_Krótkie polecenie_.
Odpowiedz krótko na pytania do tekstu o faryzeuszach zamieszczonego poniżej.
1. Ile razy w tygodniu pościł modlący się faryzeusz?
2. Kogo w rezultacie swoich zabiegów nawracania czynili uczeni w Piśmie i faryzeusze?
3. Od czyjej sprawiedliwości ma być obfitsza sprawiedliwość uczniów według przestrogi Jezusa?

W czasach naszego Pana byli tacy, którzy mienili się być nauczycielami i przedstawicielami prawdy Bożej. Nauczeni w Piśmie i Faryzeuszowie udawali wielką gorliwość do prawdy i rozumieli o sobie, że są idealnymi wzorami mocy oczyszczającej; że posiadają światło i że przyświecają drugim. Jeden z Faryzeuszów modlił się: „Dziękuję ci Boże, że nie jestem jako inni […] poszczę dwakroć w tygodniu, daję dziesięciny ze wszystkiego co posiadam.” Pan jednak o takich powiedział: „Biada wam […] iż z wierzchu zdacie się być ludźmi sprawiedliwymi, ale wewnątrz pełniście obłudy i nieprawości”. Takimi oni byli w oczach naszego Pana, lecz przez ludzi byli poważani i czczeni; uważano ich za świętych i za przewodników na drodze prawdy i świątobliwości. Do Boskiego zakonu dodawali swoje puste i niedorzeczne tłumaczenia i tradycje, które niweczyły prawo Boże; lecz w nauczaniu tradycji ludzkich, byli bardzo gorliwymi.
Czyniąc to, nauczyciele ci byli bez wymówki. Boski zakon był przed nimi otworzony a ich przywilejem i obowiązkiem było, aby z tymże zakonem dobrze zaznajomić się. A szczególnie, gdy już Pan przyszedł i naukami Swoimi wykazał piękność prawdy a niedorzeczność ich tradycji, oni tym więcej okazali się bez wymówki. To też w zupełności słuszne było Pańskie zarzucenie im obłudy, gdy oni uparcie trzymali się i nauczali tradycji i ustaw starszych, w wyraźnej opozycji do wzmożonego światła prawdy, które tak wyraźnie objawiało ich niedorzeczności.
Nauczeni w Piśmie i Faryzeuszowie posiadali dużo prawdy; mieli przecież zakon Boży, do którego przyznawali się, że wierzą i nauczali go; lecz nielitościwie ten zakon zabarwiali i paczyli swoimi tradycjami i w rzeczywistości bezecnymi, choć z wierzchu obielonymi charakterami. To też w rezultacie ich zabiegów rzekomego nawracania ludzi do Boga, czynili więcej podobnych sobie obłudników.
Uczniom Swoim Jezus dał taką przestrogę: „Powiadam wam: Jeźli nie będzie obfitsza sprawiedliwość wasza, niż nauczonych w Piśmie i Faryzeuszów, żadnym sposobem nie wnijdziecie do królestwa niebieskiego”.
Wystrzegajmy się sprawiedliwości takiej, która u ludzi zdaje się być dobra i godna pochwały, lecz w ocenie Boskiej jest tylko udawaniem i obłudą. Bóg, który czyta serca, prędko rozeznaje, z jakich pobudek przyjmujemy i rozpowszechniamy prawdę; i niemądrym zaiste jest człowiek, który próbuje kupczyć Boskimi skarbami dla marnych zysków doczesnych; który woli trzymać się i nauczać błędu w przeciwieństwie do Boskiej prawdy; albo który przyjąwszy prawdę gotów jest sprzedać ją za pieniądze, za nieco wpływu lub popularności pomiędzy zamierającymi współpodróżnikami na drodze do grobu, albo za jakiekolwiek korzyści doczesne.

_Wycinek danych_.
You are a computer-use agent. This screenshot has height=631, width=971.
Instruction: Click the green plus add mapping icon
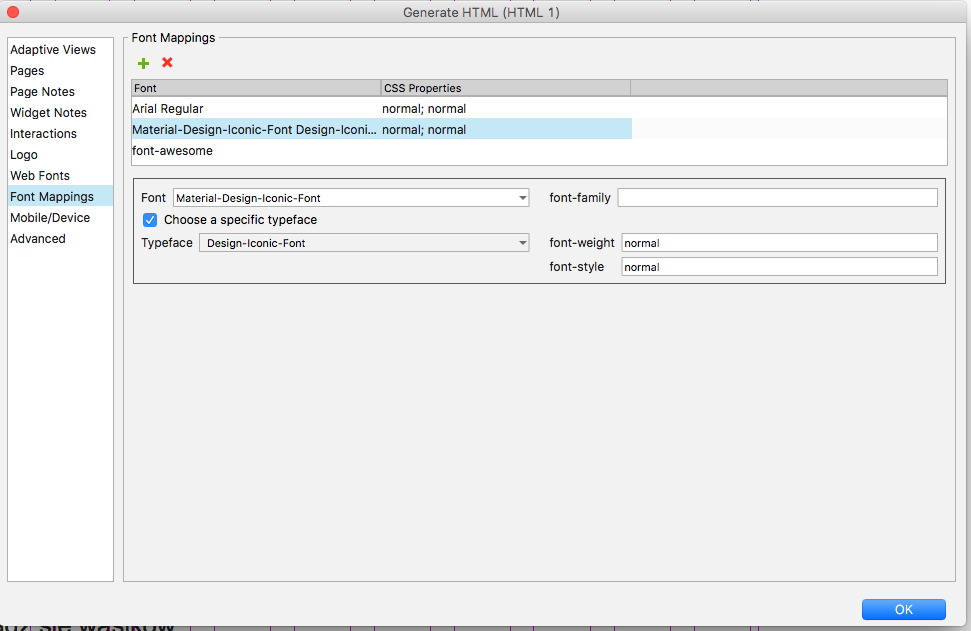point(144,63)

_Pełna odpowiedź_.
1. Dwa razy.
2. Więcej podobnych sobie obłudników.
3. Od sprawiedliwości nauczonych w Piśmie i faryzeuszów.